Rep. Maxine Waters is pulling a bipartisan Export-Import Bank bill that sparked a fierce backlash from her own caucus, in the first big blow to her chairmanship of the House Financial Services Committee.
Just before the panel was scheduled to take up the bill Wednesday, the California Democrat informed her members that she would not move ahead with a vote this week on legislation she negotiated with Rep.
Patrick McHenry (R-N.C.) to reauthorize and revamp the bank, which provides loan guarantees to foreign buyers of U.S. goods.Waters then announced that there was a consensus among Democrats to reauthorize the agency and that she still wanted to reach a bipartisan deal.
"I am not giving up," she said. "And of course I am asking Mr. McHenry not to give up."
Waters relented after the original compromise she drafted with McHenry ignited criticism from a wide swath of the Democrats on the committee, centrists and progressives alike, from the most senior members to newly elected freshmen.
They objected to new restrictions that would be imposed on the bank and big manufacturers such as Boeing, as well as the lack of tougher environmental safeguards for energy projects financed abroad.
Uniting the disgruntled members was frustration that Waters negotiated the bill and expected them to fall in line behind it without more of their input.

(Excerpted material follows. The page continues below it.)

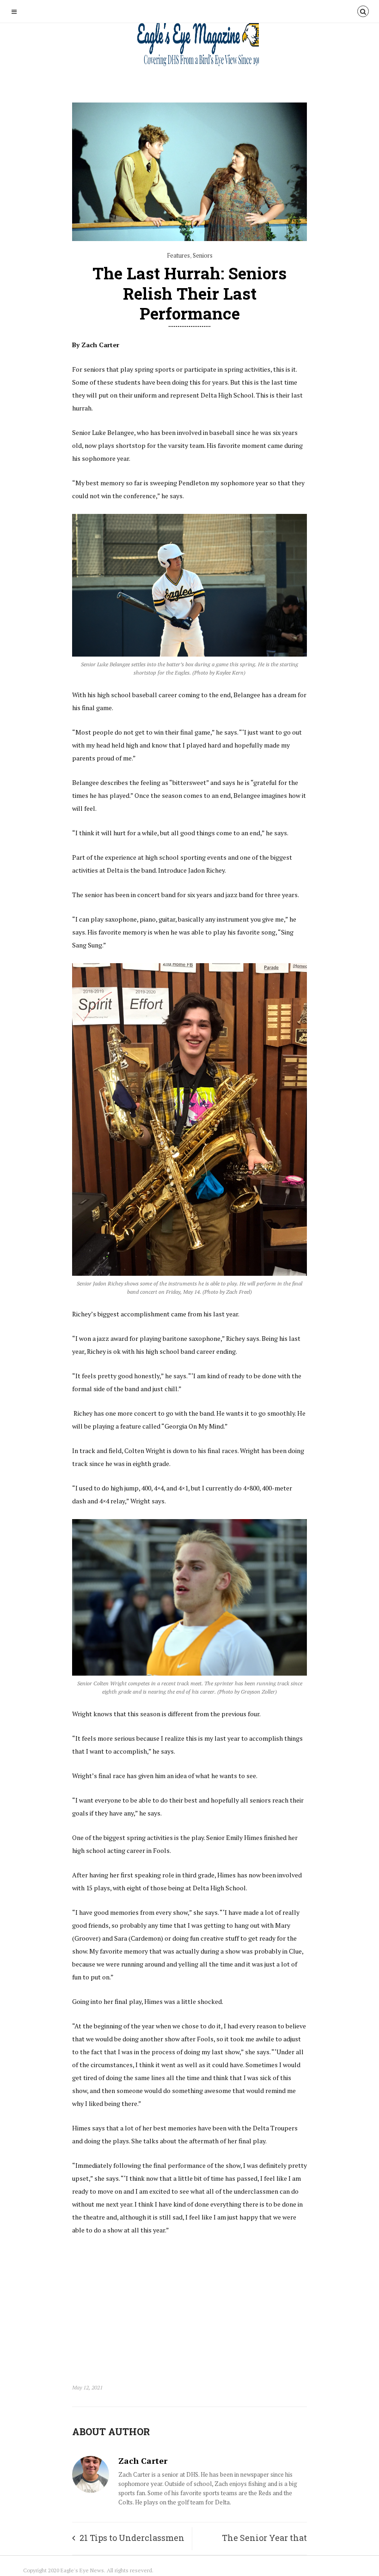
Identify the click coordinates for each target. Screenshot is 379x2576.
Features (178, 255)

By Wednesday morning, labor and environmental advocates were fighting the bill as well, while business groups largely stayed quiet.
Before Waters changed course, some Democrats expected around half their caucus on the committee to oppose the bill when it came up for a vote.
The move now raises questions about the fate of the beleaguered bank, which without action by Congress, its operating charter will lapse in September.